Sprüche über Glück und Unglück
599 Sprüche — Seite 19
Wenn Menschen Glück kaufen könnten, würden sie es bestimmt eine Nummer zu gross wählen.
— Pearl S. Buck
Eines nur ist Glück hienieden, eins: des Innern stiller Frieden und die schuldbefreite Brust.
— Franz Grillparzer
Die Bescheidenheit glücklicher Menschen kommt von der Gelassenheit, welche das Glück ihren Gemütern verleiht.

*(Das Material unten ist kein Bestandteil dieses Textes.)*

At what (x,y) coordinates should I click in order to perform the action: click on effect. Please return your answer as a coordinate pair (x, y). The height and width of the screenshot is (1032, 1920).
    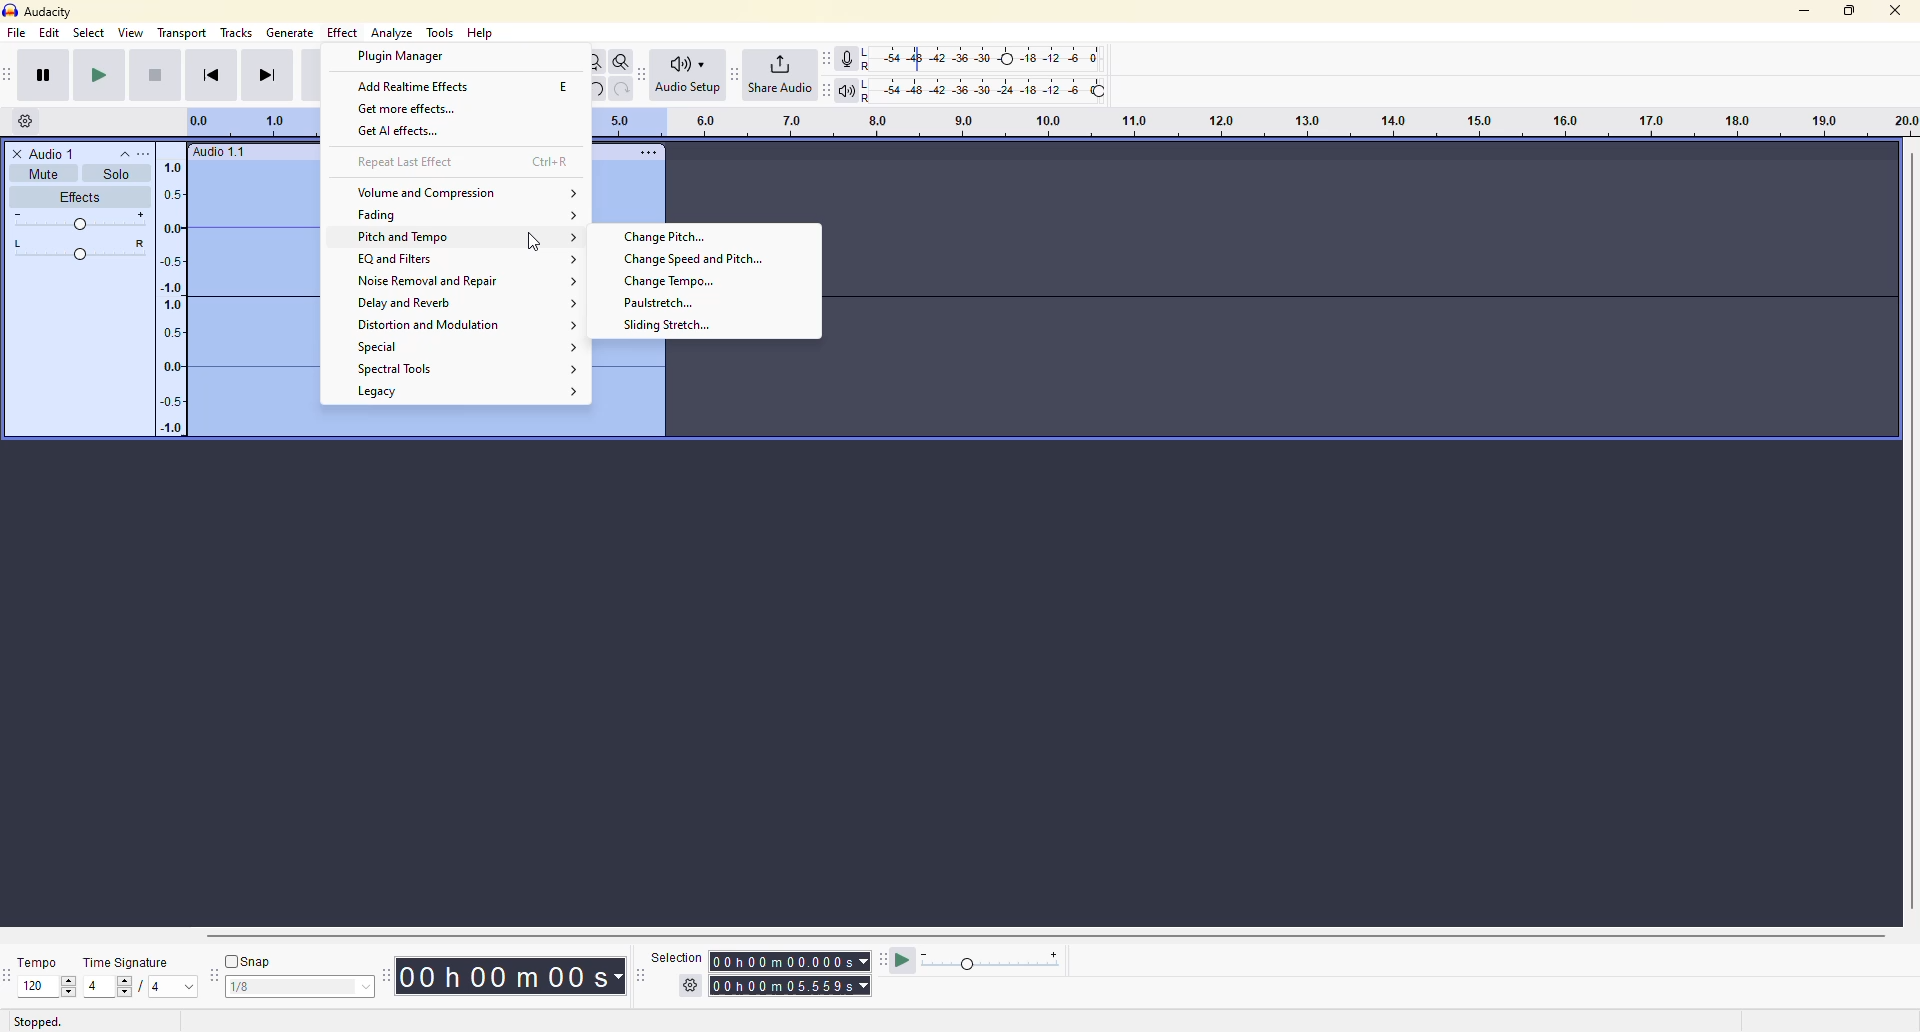
    Looking at the image, I should click on (344, 32).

— François de la Rochefoucauld
Auf Tugend gegründetes Glück wird durch nichts zerstört.
— Leo Tolstoi
Es gehört Mut zu dem Bekenntnis, glücklich zu sein, die meisten sind nur aus Furcht bescheiden. Der alte Aberglaube an den Neid der Götter macht viele zu Heuchlern und Verleugnern ihres Frohsinns.
— Carl Ludwig Schleich
Wer Freude vervielfachen will, muss sie teilen.
— Pythagoras
Man braucht nur mit Liebe einer Sache nachzugehen, so gesellt sich das Glück hinzu.
— Johannes Trojan
Die schlimmste Art ein Glück zu versäumen ist, es nicht zu glauben, dass man es erlebt.
— Arthur Schnitzler
Glücklich, wem die Tage fließen, wechselnd zwischen Freud und Leid, zwischen Schaffen und Genießen, zwischen Welt und Einsamkeit.
— Franz Emanuel August Geibel
Die niedrige Seele wird durch die Glücksfälle aufgeblasen, durch die Unglücksfälle niedergeworfen.
— Epikur
Das Geheimnis des Glücks ist die Freiheit. Das Geheimnis der Freiheit ist der Mut, den eigenen Weg zu finden.
— Perikles
Es ist nichts Intelligentes daran, nicht glücklich zu sein...
— Dalai Lama
Glück ist Selbstgenügsamkeit.
— Aristoteles
Kummer lässt sich allein tragen. Für das Glück sind zwei Menschen erforderlich.
— Elbert Green Hubbard
Welch eine himmlische Empfindung ist es, seinem Herzen zu folgen.
— Johann Wolfgang von Goethe
Dem Unersättlichen in jeglichem Genuss wird selbst das Glück zum Überdruss.
— Ludwig Bechstein
Freude fehlt nie, wo Arbeit, Ordnung und Treue sind.
— Johann Kaspar Lavater
Genug zu haben ist Glück. Mehr als genug zu haben ist Unglück
— Laotse
Freude lebt von der Stille und von der Unbegreiflichkeit.